Partitioning for Availability
Partitioned database objects provide partition independence. This characteristic of partition independence can be an
important part of a high-availability strategy. For example, if one partition of a partitioned table is unavailable, all of
the other partitions of the table remain online and available. The application can continue to execute queries and
transactions against this partitioned table, and these database operations will run successfully if they do not need to
access the unavailable partition (when an operation tries to access data that is not available then such an operation
will obviously fail; Oracle only returns true and valid results, no matter what).
The database administrator can specify that each partition be stored in a separate tablespace and potentially set
tablespaces with older, static data to read only; this would allow the administrator to do backup and recovery
operations on an individual partition or sets of partitions (by virtue of the partition-to-tablespace mapping),
independent of the other partitions in the table.
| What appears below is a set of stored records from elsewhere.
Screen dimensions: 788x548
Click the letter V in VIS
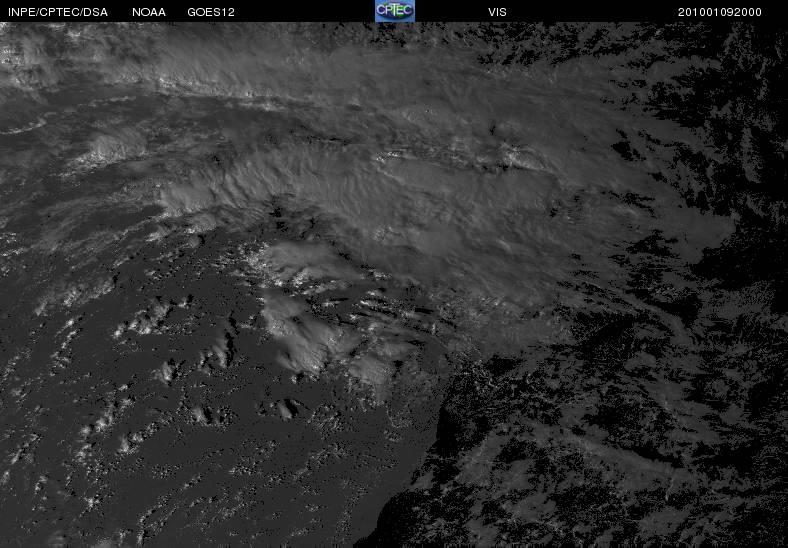(491, 12)
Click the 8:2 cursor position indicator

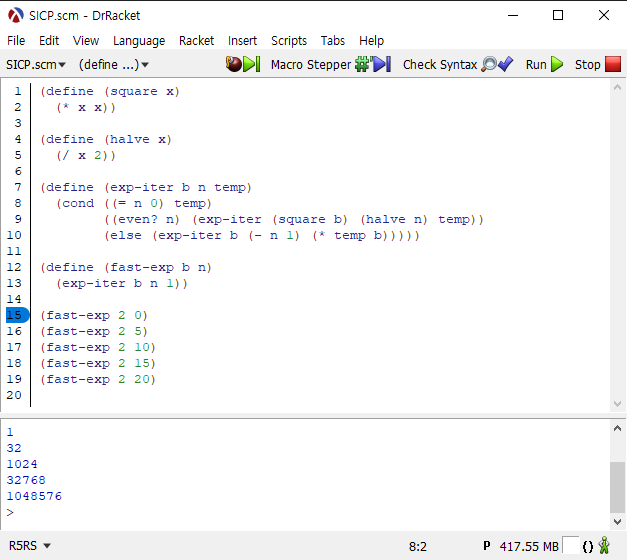[418, 546]
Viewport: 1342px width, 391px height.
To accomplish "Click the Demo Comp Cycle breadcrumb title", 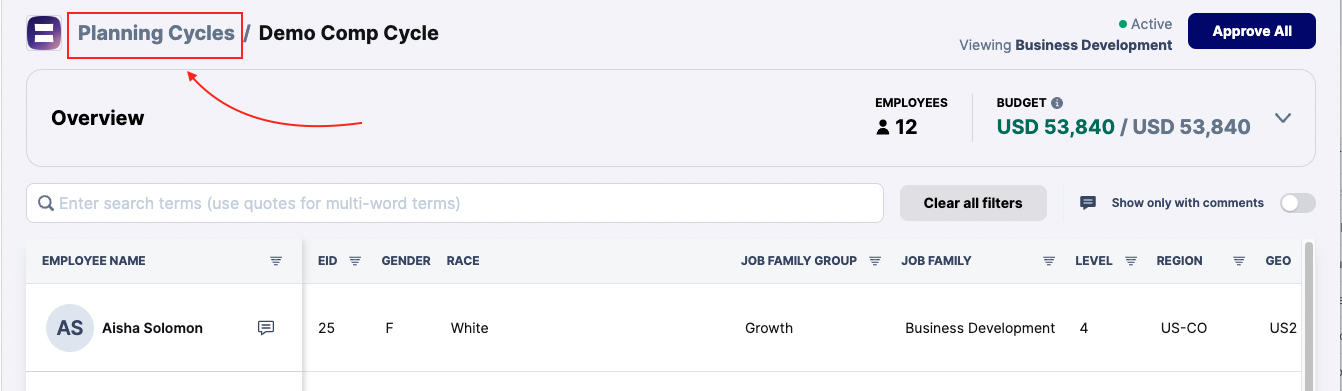I will (x=349, y=33).
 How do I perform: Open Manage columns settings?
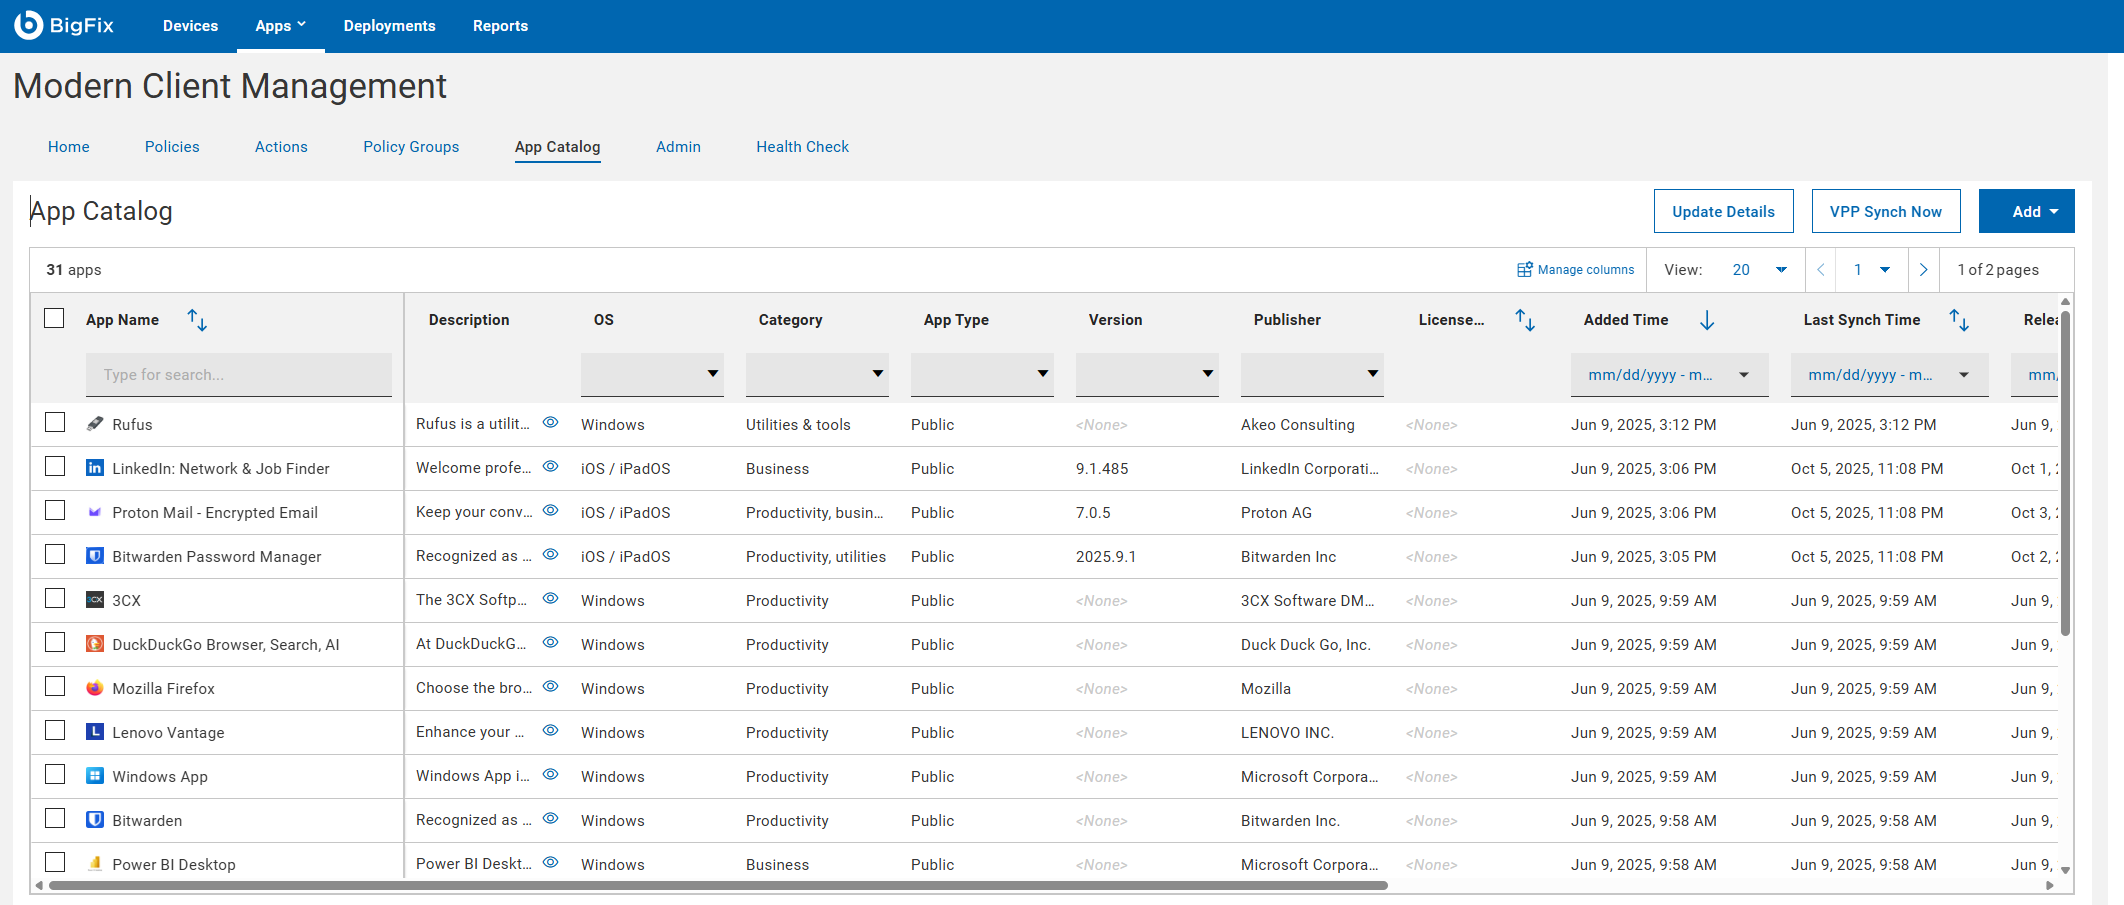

You also might not need to do a full backup of all tablespaces but can
exclude all read only tablespaces from future backups. In the event of a disaster, the database can be recovered with
just the partitions comprising of the active data, and then the inactive data in the other partitions can be recovered at
a convenient time, thus decreasing the system down-time. The most relevant data becomes available again in the
shortest amount of time, irrespective of the size of the overall database.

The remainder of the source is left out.